Achtergronden: Urine-albumine-creatinine ratio (UACR) wordt veel gebruikt voor de diagnose van chronische nierziekte in bevolkingsonderzoeken. Aanbevolen wordt om de urine-albumine zo snel mogelijk te meten nadat de urine is verzameld. Het is niet duidelijk of invriezen en ontdooien de waarde van UACR beïnvloedt en het is erg onhandig om UACR snel te meten in een bevolkingsonderzoek. De huidige studie probeert het effect van herhaald invriezen en ontdooien op de UACR te bepalen om de mogelijkheid van het invriezen van urinemonsters te onderzoeken.

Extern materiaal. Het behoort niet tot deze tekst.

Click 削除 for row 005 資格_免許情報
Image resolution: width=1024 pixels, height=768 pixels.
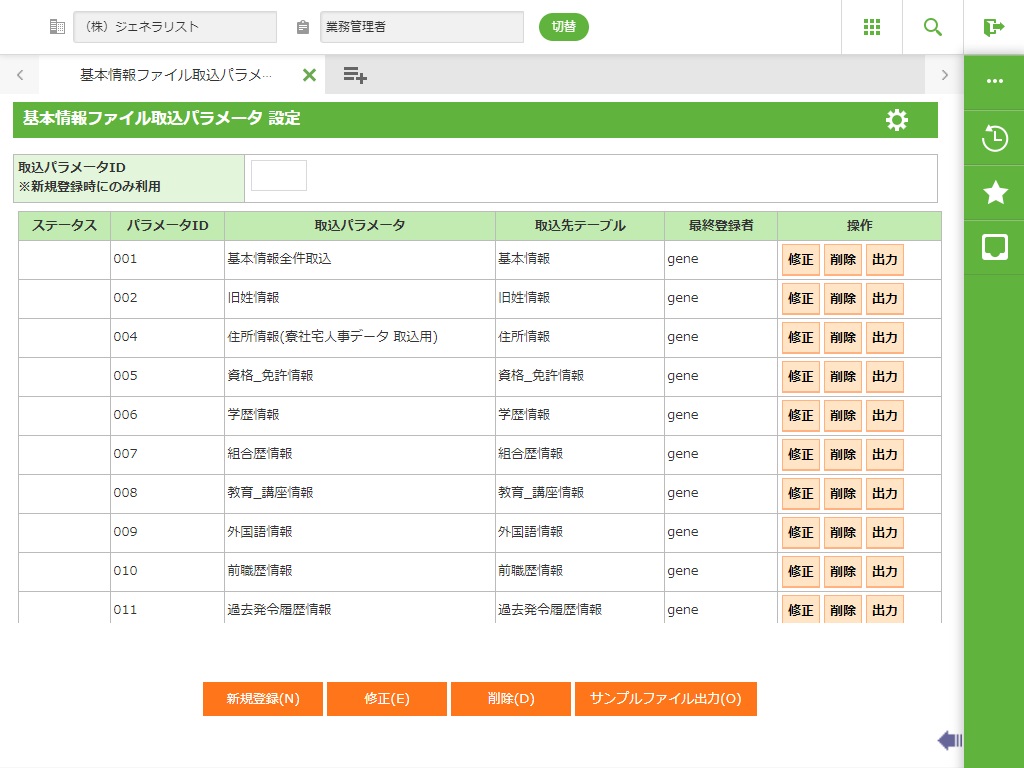click(x=842, y=377)
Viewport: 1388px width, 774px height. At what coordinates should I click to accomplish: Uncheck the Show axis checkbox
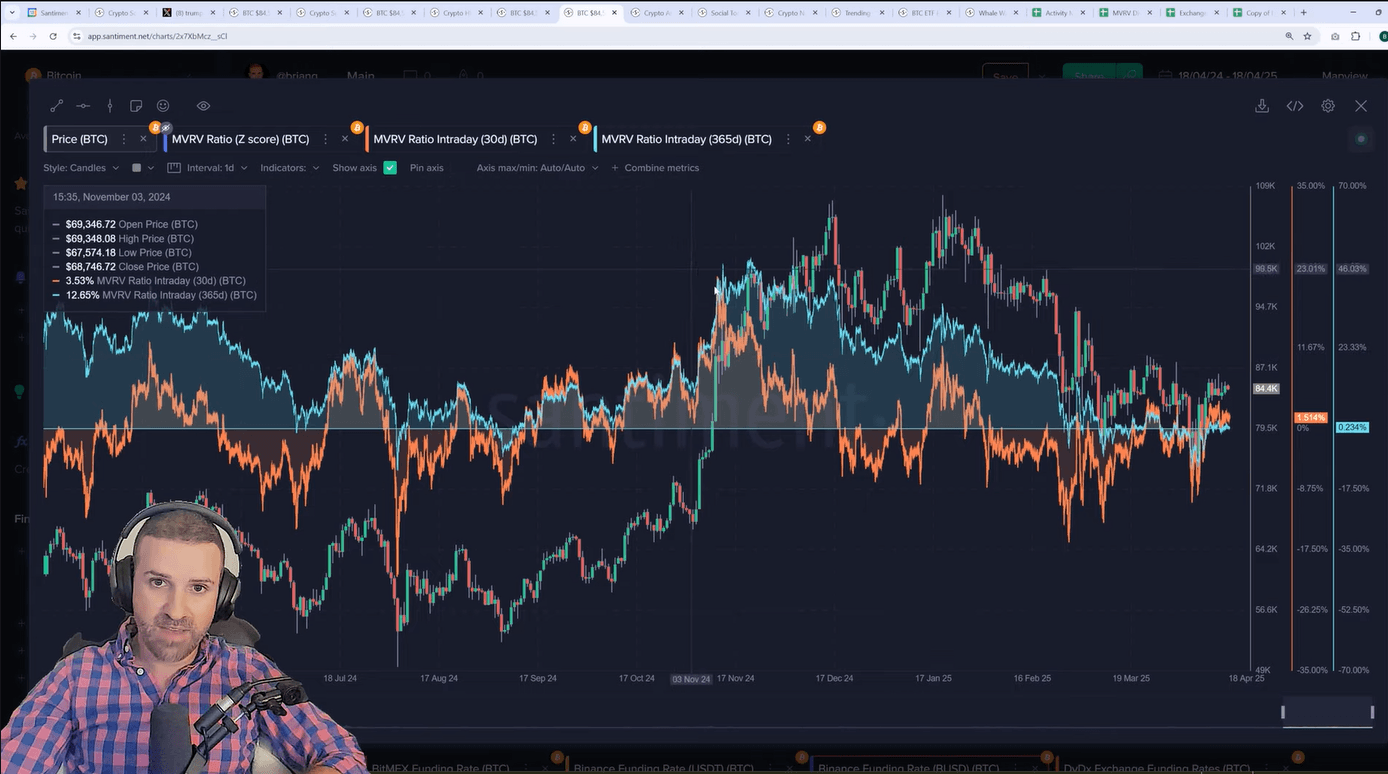(x=390, y=168)
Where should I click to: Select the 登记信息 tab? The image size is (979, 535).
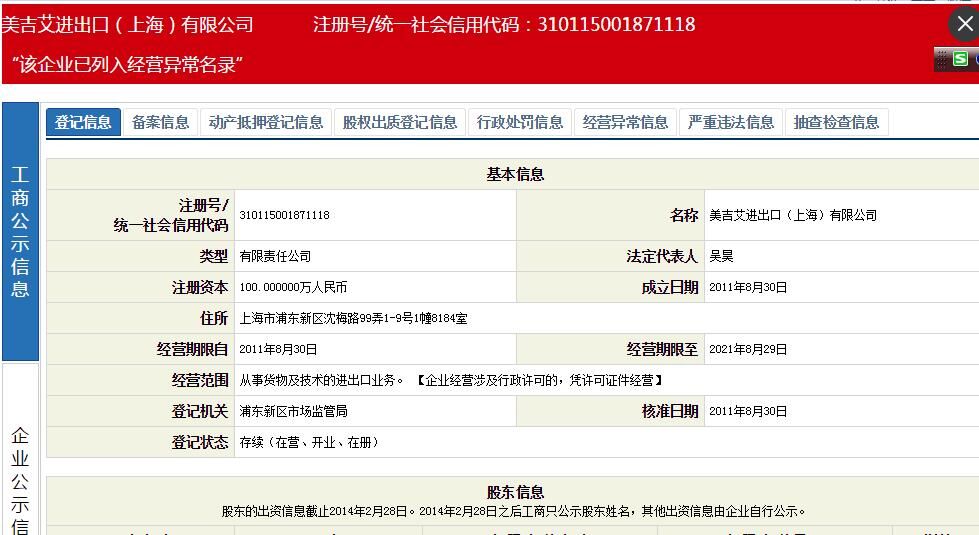[x=83, y=122]
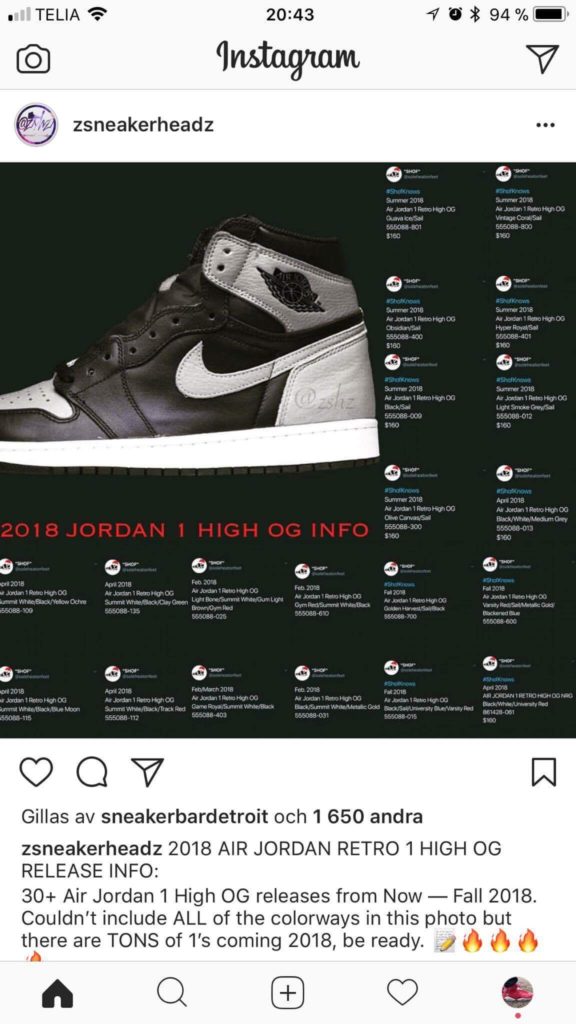Screen dimensions: 576x1024
Task: Open direct messages paper plane icon
Action: point(541,58)
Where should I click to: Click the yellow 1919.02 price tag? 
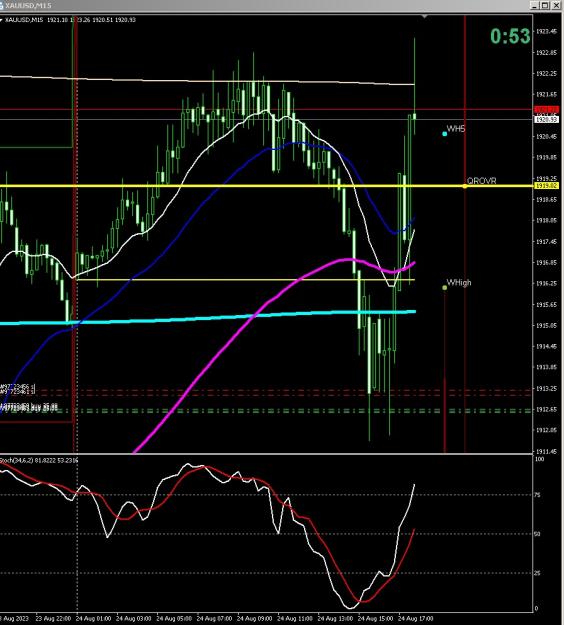pos(546,186)
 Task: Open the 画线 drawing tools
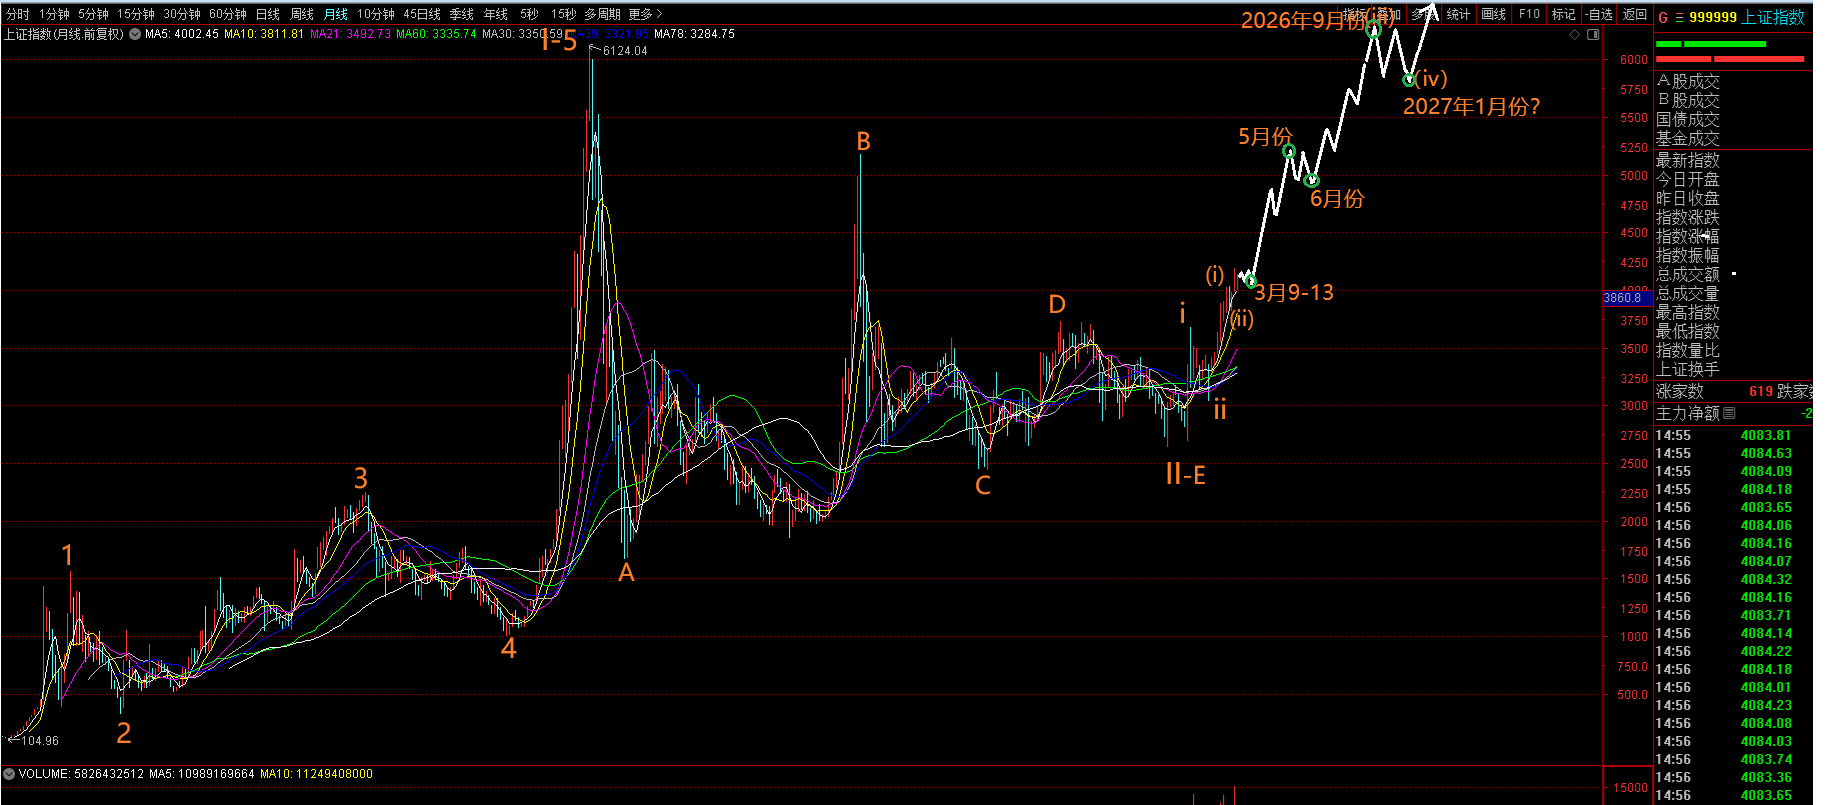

Methoden: Drieënvijftig urinemonsters met abnormaal urinealbumine (variërend van 22,9 mg/L tot 891,9 mg/L) werden geselecteerd. De albumine en creatinine werden gemeten voor het invriezen, daarna werden alle monsters bewaard bij -30 graden C. Na te zijn ontdooid bij kamertemperatuur, werden de albumine- en creatinineconcentraties opnieuw gemeten. De monsters werden vijf keer ingevroren en ontdooid, en na elke ontdooiing werden de albumine en creatinine gemeten. De metingen van albumine, creatinine, en UACR na elke ontdooiing werden berekend en vergeleken met de oorspronkelijke waarden met behulp van meervoudige vergelijkingen van een-weg ANOVA.
Resultaten: Vergeleken met de oorspronkelijke waarde vertoonden de urine-albumine, creatinine en UACR geen significante verschillen (p > 0,05).
Conclusies: Het is haalbaar om urinemonsters in te vriezen voor toekomstige meting van UACR. Urinemonsters kunnen veilig worden ingevroren en ten minste vijf keer ontdooid.